Erano i giorni in cui, in seguito ai primi contagi registrati
tra i detenuti e alle limitazioni imposte con il blocco delle
visite dei parenti, la protesta esplose in diversi istituti di
pena italiani con conseguenze in alcuni casi drammatiche.
A distanza di un anno, il Comune di Pavia ha oggi premiato la
direttrice del carcere di Pavia, Stefania D’Agostino, e il
comandante del reparto di polizia penitenziaria, Angelo
Napolitano.
Nella targa che è stata loro consegnata si sottolinea la
capacità di “aver gestito con professionalità ed encomiabile
sprezzo del pericolo una situazione di estrema tensione.
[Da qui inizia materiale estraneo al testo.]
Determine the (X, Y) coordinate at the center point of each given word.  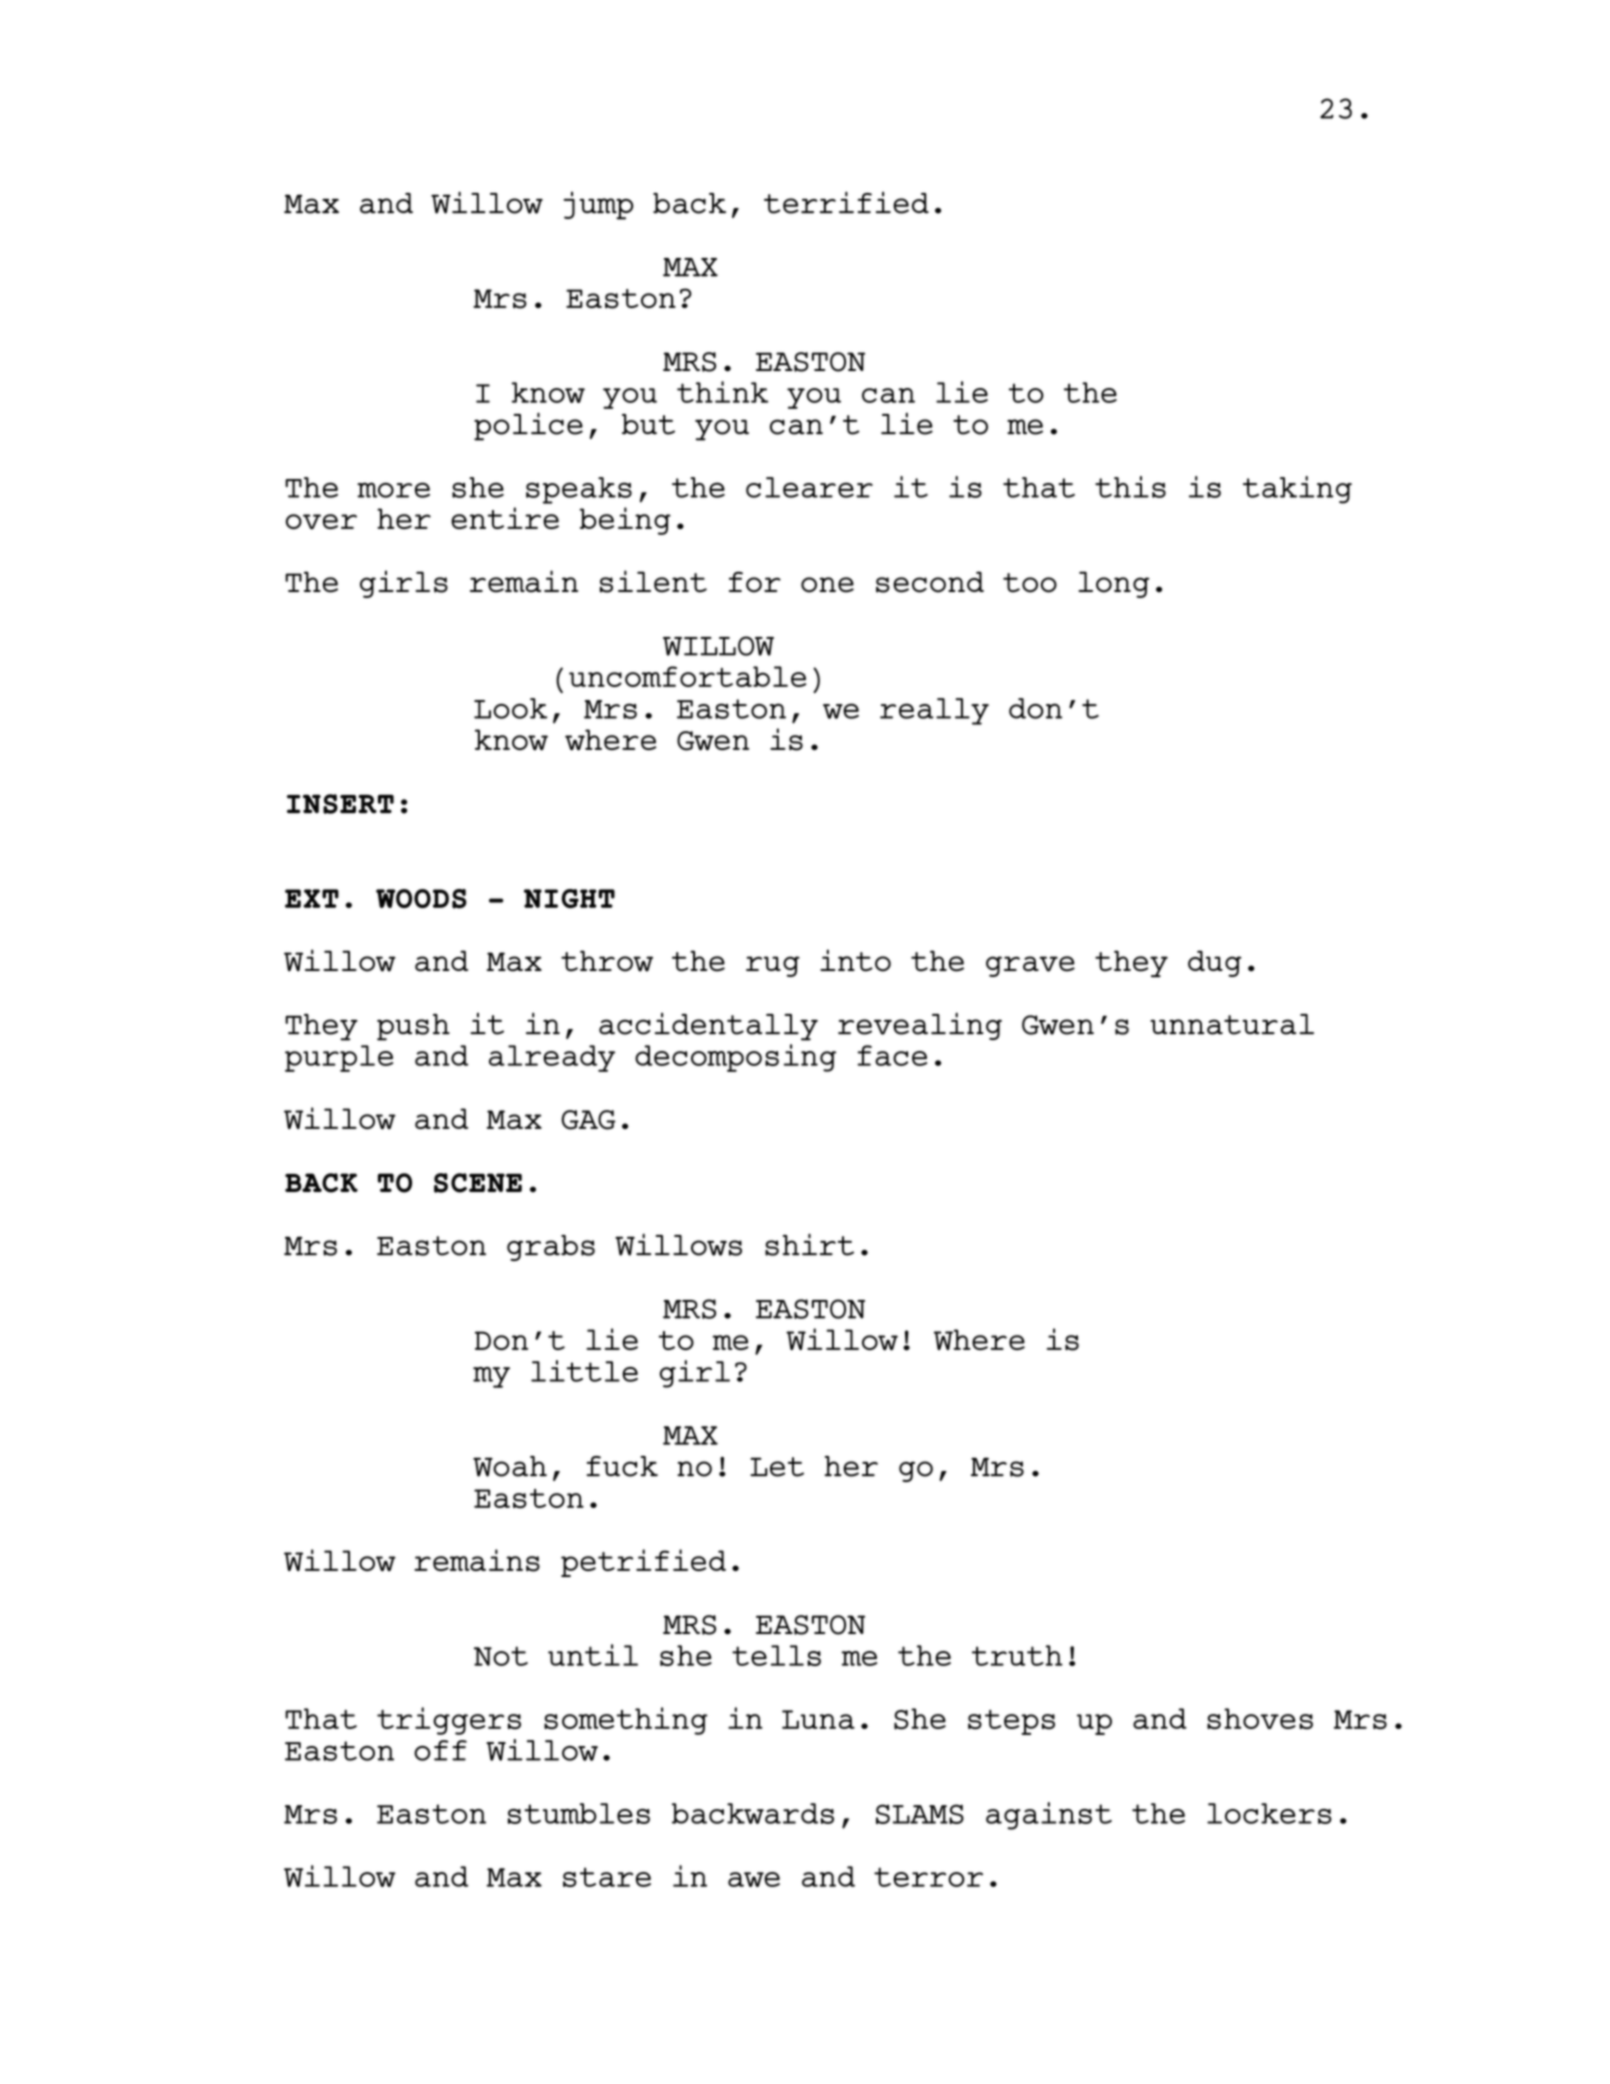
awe (754, 1879)
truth (1017, 1655)
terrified (846, 202)
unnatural (1232, 1024)
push (413, 1027)
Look (510, 708)
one (827, 585)
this (1130, 487)
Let (777, 1467)
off (440, 1750)
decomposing (735, 1058)
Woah (510, 1466)
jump (598, 205)
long (1114, 584)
Il
sangue freddo e l’esperienza degli appartenenti al corpo di
polizia penitenziaria, in servizio presso l’istituto di
detenzione, consentirono di riportare l’ordine nella struttura,
evitando più gravi conseguenze”.
Durante la protesta a Pavia, una trentina di detenuti
salirono sul tetto del carcere ma furono poi convinti a
rientrare nelle proprie celle. (ANSA).